MH converges to the target distribution in the long run, but its performance is highly dependent on the jumping distribution. Too wide, and most points will be rejected; too narrow, and it will take forever to explore the space. Although there’s a whole literature on tuning and diagnosing MCMC, I just tuned the width of the Gaussian jumping distribution until the acceptance rate was ~0.25-0.5 and checked that the projections/distribution didn’t look too strange. I sampled around \(5 \times 10^5\) particles with 500-1000 chains, and all chains gave pretty much the same result, so I was fairly confident that the chains converged. Sampling this huge number of particles can be pretty fast using a vectorized MCMC implementation.

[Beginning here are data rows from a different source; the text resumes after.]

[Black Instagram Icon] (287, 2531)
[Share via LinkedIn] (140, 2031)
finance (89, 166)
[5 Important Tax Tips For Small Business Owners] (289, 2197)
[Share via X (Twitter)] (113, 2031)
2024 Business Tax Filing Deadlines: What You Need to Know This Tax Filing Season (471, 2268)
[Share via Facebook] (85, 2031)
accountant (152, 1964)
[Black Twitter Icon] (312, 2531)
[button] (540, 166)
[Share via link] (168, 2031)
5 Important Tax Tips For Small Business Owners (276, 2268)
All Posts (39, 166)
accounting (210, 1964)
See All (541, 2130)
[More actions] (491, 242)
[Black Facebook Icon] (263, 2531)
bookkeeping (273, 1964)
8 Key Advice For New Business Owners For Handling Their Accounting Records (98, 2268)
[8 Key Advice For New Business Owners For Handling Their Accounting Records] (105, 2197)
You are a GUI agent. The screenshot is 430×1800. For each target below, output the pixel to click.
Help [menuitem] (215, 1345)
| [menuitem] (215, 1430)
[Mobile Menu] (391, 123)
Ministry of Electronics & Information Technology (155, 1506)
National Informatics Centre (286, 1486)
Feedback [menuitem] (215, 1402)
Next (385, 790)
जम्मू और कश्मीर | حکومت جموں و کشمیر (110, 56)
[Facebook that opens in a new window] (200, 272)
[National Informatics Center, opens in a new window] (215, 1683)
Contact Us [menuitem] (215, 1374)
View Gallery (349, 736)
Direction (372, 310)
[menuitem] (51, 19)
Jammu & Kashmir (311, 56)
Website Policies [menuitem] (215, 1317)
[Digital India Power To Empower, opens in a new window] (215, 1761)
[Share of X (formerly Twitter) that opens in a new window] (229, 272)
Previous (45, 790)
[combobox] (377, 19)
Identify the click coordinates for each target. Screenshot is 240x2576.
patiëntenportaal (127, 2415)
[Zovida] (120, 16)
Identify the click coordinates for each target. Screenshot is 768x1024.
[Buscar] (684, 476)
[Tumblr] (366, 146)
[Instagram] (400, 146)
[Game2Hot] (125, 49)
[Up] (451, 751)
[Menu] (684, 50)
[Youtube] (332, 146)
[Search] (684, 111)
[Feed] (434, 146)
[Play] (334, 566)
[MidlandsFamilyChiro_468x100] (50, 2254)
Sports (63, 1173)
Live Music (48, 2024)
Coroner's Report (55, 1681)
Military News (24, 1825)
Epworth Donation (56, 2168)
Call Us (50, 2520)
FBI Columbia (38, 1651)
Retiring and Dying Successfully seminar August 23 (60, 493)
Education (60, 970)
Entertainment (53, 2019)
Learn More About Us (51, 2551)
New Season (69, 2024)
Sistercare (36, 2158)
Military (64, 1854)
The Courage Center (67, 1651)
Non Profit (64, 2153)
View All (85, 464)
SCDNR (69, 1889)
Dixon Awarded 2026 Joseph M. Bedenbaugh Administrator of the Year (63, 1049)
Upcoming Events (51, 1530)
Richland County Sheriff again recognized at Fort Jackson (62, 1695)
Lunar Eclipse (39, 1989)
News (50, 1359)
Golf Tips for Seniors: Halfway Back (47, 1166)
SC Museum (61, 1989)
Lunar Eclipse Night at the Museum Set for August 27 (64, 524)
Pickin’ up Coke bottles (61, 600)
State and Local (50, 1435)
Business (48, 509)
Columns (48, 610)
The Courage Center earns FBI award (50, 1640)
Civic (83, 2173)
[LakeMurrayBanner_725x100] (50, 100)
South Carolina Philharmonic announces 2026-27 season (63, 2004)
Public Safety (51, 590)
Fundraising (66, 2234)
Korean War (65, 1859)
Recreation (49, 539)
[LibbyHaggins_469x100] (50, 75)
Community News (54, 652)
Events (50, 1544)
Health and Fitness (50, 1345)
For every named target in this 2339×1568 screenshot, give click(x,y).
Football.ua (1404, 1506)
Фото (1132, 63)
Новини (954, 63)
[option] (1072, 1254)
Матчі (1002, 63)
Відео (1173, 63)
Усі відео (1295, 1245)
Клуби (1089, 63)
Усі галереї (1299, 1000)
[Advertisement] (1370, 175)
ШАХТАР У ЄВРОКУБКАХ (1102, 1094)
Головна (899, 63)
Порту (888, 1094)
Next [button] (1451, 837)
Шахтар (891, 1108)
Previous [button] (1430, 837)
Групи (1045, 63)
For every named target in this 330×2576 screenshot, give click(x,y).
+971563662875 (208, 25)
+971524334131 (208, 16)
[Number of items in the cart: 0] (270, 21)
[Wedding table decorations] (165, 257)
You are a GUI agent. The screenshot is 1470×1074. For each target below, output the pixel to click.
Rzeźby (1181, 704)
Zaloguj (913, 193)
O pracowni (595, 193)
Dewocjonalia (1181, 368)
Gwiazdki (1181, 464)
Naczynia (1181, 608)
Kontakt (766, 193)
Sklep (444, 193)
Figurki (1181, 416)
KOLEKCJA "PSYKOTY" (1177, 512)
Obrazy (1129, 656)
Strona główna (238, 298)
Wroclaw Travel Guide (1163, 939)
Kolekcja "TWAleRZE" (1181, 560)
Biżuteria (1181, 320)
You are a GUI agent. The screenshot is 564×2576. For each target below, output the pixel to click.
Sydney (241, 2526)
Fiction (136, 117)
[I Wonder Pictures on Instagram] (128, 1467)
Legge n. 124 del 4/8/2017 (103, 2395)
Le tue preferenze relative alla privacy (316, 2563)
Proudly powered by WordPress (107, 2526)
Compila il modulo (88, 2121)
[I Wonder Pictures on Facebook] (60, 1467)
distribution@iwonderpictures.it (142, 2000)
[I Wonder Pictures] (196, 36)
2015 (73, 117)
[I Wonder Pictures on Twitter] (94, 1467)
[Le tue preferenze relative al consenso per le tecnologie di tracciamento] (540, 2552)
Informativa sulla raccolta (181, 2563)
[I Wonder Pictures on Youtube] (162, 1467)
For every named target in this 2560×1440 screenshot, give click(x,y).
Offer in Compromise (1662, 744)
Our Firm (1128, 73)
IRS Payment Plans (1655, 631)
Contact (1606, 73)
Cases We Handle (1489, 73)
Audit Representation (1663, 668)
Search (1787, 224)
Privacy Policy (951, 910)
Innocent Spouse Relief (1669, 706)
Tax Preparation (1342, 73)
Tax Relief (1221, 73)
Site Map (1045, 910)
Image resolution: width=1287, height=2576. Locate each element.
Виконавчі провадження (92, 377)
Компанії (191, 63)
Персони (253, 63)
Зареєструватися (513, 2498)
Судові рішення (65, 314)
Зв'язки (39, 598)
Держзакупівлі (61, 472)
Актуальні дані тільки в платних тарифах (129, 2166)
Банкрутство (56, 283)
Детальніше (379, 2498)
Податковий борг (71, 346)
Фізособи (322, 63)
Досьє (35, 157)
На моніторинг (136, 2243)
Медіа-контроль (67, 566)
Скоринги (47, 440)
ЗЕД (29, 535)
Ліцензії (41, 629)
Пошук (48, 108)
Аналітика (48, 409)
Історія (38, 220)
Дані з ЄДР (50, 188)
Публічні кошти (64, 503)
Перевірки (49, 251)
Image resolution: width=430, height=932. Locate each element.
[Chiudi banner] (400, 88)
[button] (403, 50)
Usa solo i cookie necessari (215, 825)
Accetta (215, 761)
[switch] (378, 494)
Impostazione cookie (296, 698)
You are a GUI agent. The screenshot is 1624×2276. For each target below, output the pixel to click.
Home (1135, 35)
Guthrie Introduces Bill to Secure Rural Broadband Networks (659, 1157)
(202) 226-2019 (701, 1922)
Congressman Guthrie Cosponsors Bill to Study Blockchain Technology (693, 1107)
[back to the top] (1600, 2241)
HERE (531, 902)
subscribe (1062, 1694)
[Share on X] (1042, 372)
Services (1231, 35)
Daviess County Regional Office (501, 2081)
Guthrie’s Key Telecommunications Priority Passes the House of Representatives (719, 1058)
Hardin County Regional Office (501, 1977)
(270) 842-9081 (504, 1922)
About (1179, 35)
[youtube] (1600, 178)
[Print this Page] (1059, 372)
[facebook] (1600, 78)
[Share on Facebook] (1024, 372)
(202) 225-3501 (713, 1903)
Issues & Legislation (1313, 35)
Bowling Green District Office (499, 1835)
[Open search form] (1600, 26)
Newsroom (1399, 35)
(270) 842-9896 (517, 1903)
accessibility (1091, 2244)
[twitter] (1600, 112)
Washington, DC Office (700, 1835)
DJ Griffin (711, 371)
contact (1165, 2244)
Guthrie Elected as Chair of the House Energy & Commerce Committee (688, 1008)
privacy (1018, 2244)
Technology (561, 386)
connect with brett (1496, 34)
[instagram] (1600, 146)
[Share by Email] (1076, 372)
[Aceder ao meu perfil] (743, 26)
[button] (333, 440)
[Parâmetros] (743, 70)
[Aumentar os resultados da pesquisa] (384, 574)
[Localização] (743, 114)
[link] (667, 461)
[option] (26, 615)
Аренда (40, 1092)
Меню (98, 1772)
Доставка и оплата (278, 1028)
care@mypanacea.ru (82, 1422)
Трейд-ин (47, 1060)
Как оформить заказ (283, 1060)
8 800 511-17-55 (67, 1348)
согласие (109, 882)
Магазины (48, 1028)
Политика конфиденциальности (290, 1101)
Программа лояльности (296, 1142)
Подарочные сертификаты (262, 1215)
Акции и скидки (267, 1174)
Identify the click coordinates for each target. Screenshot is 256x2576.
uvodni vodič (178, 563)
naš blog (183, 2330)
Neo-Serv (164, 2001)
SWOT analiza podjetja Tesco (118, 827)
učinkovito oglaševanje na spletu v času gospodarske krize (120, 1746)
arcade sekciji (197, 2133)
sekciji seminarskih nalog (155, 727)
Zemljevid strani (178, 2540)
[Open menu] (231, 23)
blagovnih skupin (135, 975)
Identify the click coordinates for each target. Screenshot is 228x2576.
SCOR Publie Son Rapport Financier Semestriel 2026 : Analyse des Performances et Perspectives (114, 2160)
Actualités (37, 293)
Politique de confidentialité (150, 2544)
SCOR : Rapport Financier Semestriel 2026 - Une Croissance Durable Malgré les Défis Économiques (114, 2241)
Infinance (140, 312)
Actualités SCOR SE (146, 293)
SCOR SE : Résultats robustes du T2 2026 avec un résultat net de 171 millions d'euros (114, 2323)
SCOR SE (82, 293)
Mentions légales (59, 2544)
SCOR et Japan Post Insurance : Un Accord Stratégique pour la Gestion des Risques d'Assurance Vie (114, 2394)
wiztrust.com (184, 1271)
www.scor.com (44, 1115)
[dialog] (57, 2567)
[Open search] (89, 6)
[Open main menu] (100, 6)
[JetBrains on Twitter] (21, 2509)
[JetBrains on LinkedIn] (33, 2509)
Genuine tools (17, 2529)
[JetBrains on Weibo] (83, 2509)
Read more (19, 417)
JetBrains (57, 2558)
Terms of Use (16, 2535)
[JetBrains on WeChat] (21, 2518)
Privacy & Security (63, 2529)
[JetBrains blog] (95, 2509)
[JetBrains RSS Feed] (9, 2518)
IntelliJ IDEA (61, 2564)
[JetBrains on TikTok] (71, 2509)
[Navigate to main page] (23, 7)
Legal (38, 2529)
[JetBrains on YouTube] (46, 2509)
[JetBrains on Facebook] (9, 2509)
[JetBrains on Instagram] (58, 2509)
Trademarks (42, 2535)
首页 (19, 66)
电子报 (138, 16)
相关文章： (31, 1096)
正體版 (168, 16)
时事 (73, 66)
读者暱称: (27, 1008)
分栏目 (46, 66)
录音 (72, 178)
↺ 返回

Here are the measured vs. simulated projections of the 6D distribution after a few MENT iterations:
Not bad! I don’t see any major errors. Here are the 1D and 2D marginal projections of the reconstructed 6D MENT distribution compared to GPSR:
The plots look similar, with the biggest differences in the longitudinal projections, where MENT is smoother. This is some evidence that the problem is well-constrained. The fit errors are small for both models. Here are blurred histograms of 90,000 particles sampled from the MENT and GPSR reconstructions compared to the measured histograms.
I know the MCMC algorithm is not perfect, so I’m not completely convinced that all features in the MENT distribution are suggested by the data. In other words, the entropy may be slightly lower than maximum due to unconverged MCMC chains. The longitudinal distribution is very thin, which I would expect to give MH trouble. However, the distribution matches the data and has a slightly higher entropy than the GPSR reconstruction, so I think I got reasonably close to the entropy maximum. There’s room to explore other sampling methods or improvements to MH.